Top of EXCERPTED RECORDS

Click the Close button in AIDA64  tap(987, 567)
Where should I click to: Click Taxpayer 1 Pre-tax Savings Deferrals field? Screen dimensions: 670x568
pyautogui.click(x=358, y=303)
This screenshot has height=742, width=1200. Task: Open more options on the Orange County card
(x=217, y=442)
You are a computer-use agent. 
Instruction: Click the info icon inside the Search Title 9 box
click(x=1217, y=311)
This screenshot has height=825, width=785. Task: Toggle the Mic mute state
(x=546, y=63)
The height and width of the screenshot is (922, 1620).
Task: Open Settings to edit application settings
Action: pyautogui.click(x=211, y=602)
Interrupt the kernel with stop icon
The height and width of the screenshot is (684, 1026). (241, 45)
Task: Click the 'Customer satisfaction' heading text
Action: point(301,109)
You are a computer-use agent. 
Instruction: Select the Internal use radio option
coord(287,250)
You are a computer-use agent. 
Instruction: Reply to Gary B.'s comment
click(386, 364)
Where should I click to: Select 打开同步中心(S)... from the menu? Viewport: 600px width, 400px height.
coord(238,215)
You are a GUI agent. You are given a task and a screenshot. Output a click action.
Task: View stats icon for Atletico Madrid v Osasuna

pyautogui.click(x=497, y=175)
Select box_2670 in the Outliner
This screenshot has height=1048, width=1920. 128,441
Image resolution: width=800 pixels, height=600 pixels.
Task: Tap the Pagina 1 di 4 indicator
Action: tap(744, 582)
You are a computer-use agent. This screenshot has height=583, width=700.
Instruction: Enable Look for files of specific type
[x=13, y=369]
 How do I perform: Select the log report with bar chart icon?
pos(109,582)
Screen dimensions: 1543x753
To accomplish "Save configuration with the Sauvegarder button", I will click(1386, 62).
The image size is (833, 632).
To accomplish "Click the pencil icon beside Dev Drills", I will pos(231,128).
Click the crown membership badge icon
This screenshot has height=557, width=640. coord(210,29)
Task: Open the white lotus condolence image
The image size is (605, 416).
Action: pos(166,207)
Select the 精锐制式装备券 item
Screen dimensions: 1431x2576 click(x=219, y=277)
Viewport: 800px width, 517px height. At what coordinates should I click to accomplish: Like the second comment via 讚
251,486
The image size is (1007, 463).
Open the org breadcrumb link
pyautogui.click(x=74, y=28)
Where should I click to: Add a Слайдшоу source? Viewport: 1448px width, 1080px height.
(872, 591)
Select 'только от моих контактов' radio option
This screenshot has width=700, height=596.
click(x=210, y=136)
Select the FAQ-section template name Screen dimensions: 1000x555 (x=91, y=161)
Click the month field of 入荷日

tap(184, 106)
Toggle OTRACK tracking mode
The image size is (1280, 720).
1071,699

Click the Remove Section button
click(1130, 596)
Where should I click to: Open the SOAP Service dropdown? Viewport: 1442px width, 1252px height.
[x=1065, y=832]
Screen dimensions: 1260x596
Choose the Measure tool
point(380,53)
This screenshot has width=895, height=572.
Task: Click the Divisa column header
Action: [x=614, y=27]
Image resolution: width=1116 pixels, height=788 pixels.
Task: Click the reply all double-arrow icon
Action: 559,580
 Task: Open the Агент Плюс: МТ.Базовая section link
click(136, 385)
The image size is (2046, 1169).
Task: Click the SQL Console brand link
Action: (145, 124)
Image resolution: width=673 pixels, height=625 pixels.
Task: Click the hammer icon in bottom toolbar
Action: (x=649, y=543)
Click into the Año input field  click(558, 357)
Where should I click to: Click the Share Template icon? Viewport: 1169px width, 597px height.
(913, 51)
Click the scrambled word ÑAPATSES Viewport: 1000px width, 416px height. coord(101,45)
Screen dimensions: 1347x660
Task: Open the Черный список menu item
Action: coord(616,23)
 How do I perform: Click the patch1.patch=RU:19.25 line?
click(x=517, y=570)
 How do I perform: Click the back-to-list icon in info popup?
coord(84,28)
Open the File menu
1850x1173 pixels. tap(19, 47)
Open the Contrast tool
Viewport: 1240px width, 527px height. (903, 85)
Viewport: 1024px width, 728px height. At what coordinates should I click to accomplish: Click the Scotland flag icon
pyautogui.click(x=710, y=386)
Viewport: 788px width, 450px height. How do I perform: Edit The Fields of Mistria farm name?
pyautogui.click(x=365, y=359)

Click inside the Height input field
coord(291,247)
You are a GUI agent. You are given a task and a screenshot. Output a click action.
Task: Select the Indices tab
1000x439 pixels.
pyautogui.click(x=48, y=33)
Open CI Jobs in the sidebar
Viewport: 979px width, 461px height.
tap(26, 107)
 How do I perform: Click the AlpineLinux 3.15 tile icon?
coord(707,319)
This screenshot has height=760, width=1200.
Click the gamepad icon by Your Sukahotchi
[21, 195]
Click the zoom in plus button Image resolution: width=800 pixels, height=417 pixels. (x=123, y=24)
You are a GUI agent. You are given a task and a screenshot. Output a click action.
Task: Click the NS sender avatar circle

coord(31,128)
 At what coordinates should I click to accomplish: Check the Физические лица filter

Bottom of EXCERPTED RECORDS

PROBLEM DETAILS: Could you give the data again, word for word?

SOLUTION TO THE EXERCISE:
Click the Close button in AIDA64  tap(987, 567)
Where should I click to: Click Taxpayer 1 Pre-tax Savings Deferrals field? Screen dimensions: 670x568
pyautogui.click(x=358, y=303)
This screenshot has height=742, width=1200. Task: Open more options on the Orange County card
(x=217, y=442)
You are a computer-use agent. 
Instruction: Click the info icon inside the Search Title 9 box
click(x=1217, y=311)
This screenshot has height=825, width=785. Task: Toggle the Mic mute state
(x=546, y=63)
The height and width of the screenshot is (922, 1620).
Task: Open Settings to edit application settings
Action: pyautogui.click(x=211, y=602)
Interrupt the kernel with stop icon
The height and width of the screenshot is (684, 1026). (241, 45)
Task: Click the 'Customer satisfaction' heading text
Action: point(301,109)
You are a computer-use agent. 
Instruction: Select the Internal use radio option
coord(287,250)
You are a computer-use agent. 
Instruction: Reply to Gary B.'s comment
click(386, 364)
Where should I click to: Select 打开同步中心(S)... from the menu? Viewport: 600px width, 400px height.
coord(238,215)
You are a GUI agent. You are given a task and a screenshot. Output a click action.
Task: View stats icon for Atletico Madrid v Osasuna

pyautogui.click(x=497, y=175)
Select box_2670 in the Outliner
This screenshot has height=1048, width=1920. 128,441
Image resolution: width=800 pixels, height=600 pixels.
Task: Tap the Pagina 1 di 4 indicator
Action: tap(744, 582)
You are a computer-use agent. This screenshot has height=583, width=700.
Instruction: Enable Look for files of specific type
[x=13, y=369]
 How do I perform: Select the log report with bar chart icon?
pos(109,582)
Screen dimensions: 1543x753
To accomplish "Save configuration with the Sauvegarder button", I will click(1386, 62).
The image size is (833, 632).
To accomplish "Click the pencil icon beside Dev Drills", I will pos(231,128).
Click the crown membership badge icon
This screenshot has height=557, width=640. coord(210,29)
Task: Open the white lotus condolence image
The image size is (605, 416).
Action: pos(166,207)
Select the 精锐制式装备券 item
Screen dimensions: 1431x2576 click(x=219, y=277)
Viewport: 800px width, 517px height. At what coordinates should I click to accomplish: Like the second comment via 讚
251,486
The image size is (1007, 463).
Open the org breadcrumb link
pyautogui.click(x=74, y=28)
Where should I click to: Add a Слайдшоу source? Viewport: 1448px width, 1080px height.
(872, 591)
Select 'только от моих контактов' radio option
This screenshot has width=700, height=596.
click(x=210, y=136)
Select the FAQ-section template name Screen dimensions: 1000x555 (x=91, y=161)
Click the month field of 入荷日

tap(184, 106)
Toggle OTRACK tracking mode
The image size is (1280, 720).
1071,699

Click the Remove Section button
click(1130, 596)
Where should I click to: Open the SOAP Service dropdown? Viewport: 1442px width, 1252px height.
[x=1065, y=832]
Screen dimensions: 1260x596
Choose the Measure tool
point(380,53)
This screenshot has width=895, height=572.
Task: Click the Divisa column header
Action: [x=614, y=27]
Image resolution: width=1116 pixels, height=788 pixels.
Task: Click the reply all double-arrow icon
Action: 559,580
 Task: Open the Агент Плюс: МТ.Базовая section link
click(136, 385)
The image size is (2046, 1169).
Task: Click the SQL Console brand link
Action: (145, 124)
Image resolution: width=673 pixels, height=625 pixels.
Task: Click the hammer icon in bottom toolbar
Action: (x=649, y=543)
Click into the Año input field  click(558, 357)
Where should I click to: Click the Share Template icon? Viewport: 1169px width, 597px height.
(913, 51)
Click the scrambled word ÑAPATSES Viewport: 1000px width, 416px height. coord(101,45)
Screen dimensions: 1347x660
Task: Open the Черный список menu item
Action: coord(616,23)
 How do I perform: Click the patch1.patch=RU:19.25 line?
click(x=517, y=570)
 How do I perform: Click the back-to-list icon in info popup?
coord(84,28)
Open the File menu
1850x1173 pixels. tap(19, 47)
Open the Contrast tool
Viewport: 1240px width, 527px height. (903, 85)
Viewport: 1024px width, 728px height. At what coordinates should I click to accomplish: Click the Scotland flag icon
pyautogui.click(x=710, y=386)
Viewport: 788px width, 450px height. How do I perform: Edit The Fields of Mistria farm name?
pyautogui.click(x=365, y=359)

Click inside the Height input field
coord(291,247)
You are a GUI agent. You are given a task and a screenshot. Output a click action.
Task: Select the Indices tab
1000x439 pixels.
pyautogui.click(x=48, y=33)
Open CI Jobs in the sidebar
Viewport: 979px width, 461px height.
tap(26, 107)
 How do I perform: Click the AlpineLinux 3.15 tile icon?
coord(707,319)
This screenshot has height=760, width=1200.
Click the gamepad icon by Your Sukahotchi
[21, 195]
Click the zoom in plus button Image resolution: width=800 pixels, height=417 pixels. (x=123, y=24)
You are a GUI agent. You are given a task and a screenshot. Output a click action.
Task: Click the NS sender avatar circle

coord(31,128)
 At what coordinates should I click to accomplish: Check the Физические лица filter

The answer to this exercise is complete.